(Stored items from a collection)
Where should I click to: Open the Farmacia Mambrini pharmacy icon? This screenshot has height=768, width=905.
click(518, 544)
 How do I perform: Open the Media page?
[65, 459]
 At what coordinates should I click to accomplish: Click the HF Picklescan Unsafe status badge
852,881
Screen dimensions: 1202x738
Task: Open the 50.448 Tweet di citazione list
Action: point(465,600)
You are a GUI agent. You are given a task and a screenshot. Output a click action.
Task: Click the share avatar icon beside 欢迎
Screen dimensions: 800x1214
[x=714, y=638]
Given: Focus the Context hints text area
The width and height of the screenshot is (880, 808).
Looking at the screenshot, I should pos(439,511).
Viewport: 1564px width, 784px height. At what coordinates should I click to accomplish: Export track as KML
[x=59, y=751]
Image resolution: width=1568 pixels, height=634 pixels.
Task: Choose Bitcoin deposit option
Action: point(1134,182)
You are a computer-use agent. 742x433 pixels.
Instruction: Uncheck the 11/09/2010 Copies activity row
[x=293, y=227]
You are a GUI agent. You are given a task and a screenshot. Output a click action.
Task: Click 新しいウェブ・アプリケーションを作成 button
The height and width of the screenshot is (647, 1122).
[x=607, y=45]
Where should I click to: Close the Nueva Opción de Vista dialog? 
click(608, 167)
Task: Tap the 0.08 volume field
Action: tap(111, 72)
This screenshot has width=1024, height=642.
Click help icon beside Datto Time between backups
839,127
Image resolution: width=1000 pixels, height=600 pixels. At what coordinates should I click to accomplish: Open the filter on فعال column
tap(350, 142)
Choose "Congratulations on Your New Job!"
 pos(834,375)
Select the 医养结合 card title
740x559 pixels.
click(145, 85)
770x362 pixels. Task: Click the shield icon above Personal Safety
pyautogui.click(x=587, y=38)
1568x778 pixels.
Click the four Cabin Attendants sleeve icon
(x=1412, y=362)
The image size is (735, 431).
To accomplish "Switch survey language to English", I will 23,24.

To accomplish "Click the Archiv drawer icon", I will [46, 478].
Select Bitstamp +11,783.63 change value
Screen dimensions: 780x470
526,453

## Exercise brief
Return all of the data word for word.

## Output of the exercise
Where should I click to: Open the Farmacia Mambrini pharmacy icon? This screenshot has height=768, width=905.
click(518, 544)
 How do I perform: Open the Media page?
[65, 459]
 At what coordinates should I click to accomplish: Click the HF Picklescan Unsafe status badge
852,881
Screen dimensions: 1202x738
Task: Open the 50.448 Tweet di citazione list
Action: point(465,600)
You are a GUI agent. You are given a task and a screenshot. Output a click action.
Task: Click the share avatar icon beside 欢迎
Screen dimensions: 800x1214
[x=714, y=638]
Given: Focus the Context hints text area
The width and height of the screenshot is (880, 808).
Looking at the screenshot, I should pos(439,511).
Viewport: 1564px width, 784px height. At what coordinates should I click to accomplish: Export track as KML
[x=59, y=751]
Image resolution: width=1568 pixels, height=634 pixels.
Task: Choose Bitcoin deposit option
Action: point(1134,182)
You are a computer-use agent. 742x433 pixels.
Instruction: Uncheck the 11/09/2010 Copies activity row
[x=293, y=227]
You are a GUI agent. You are given a task and a screenshot. Output a click action.
Task: Click 新しいウェブ・アプリケーションを作成 button
The height and width of the screenshot is (647, 1122).
[x=607, y=45]
Where should I click to: Close the Nueva Opción de Vista dialog? 
click(608, 167)
Task: Tap the 0.08 volume field
Action: tap(111, 72)
This screenshot has width=1024, height=642.
Click help icon beside Datto Time between backups
839,127
Image resolution: width=1000 pixels, height=600 pixels. At what coordinates should I click to accomplish: Open the filter on فعال column
tap(350, 142)
Choose "Congratulations on Your New Job!"
 pos(834,375)
Select the 医养结合 card title
740x559 pixels.
click(145, 85)
770x362 pixels. Task: Click the shield icon above Personal Safety
pyautogui.click(x=587, y=38)
1568x778 pixels.
Click the four Cabin Attendants sleeve icon
(x=1412, y=362)
The image size is (735, 431).
To accomplish "Switch survey language to English", I will 23,24.

To accomplish "Click the Archiv drawer icon", I will [46, 478].
Select Bitstamp +11,783.63 change value
Screen dimensions: 780x470
526,453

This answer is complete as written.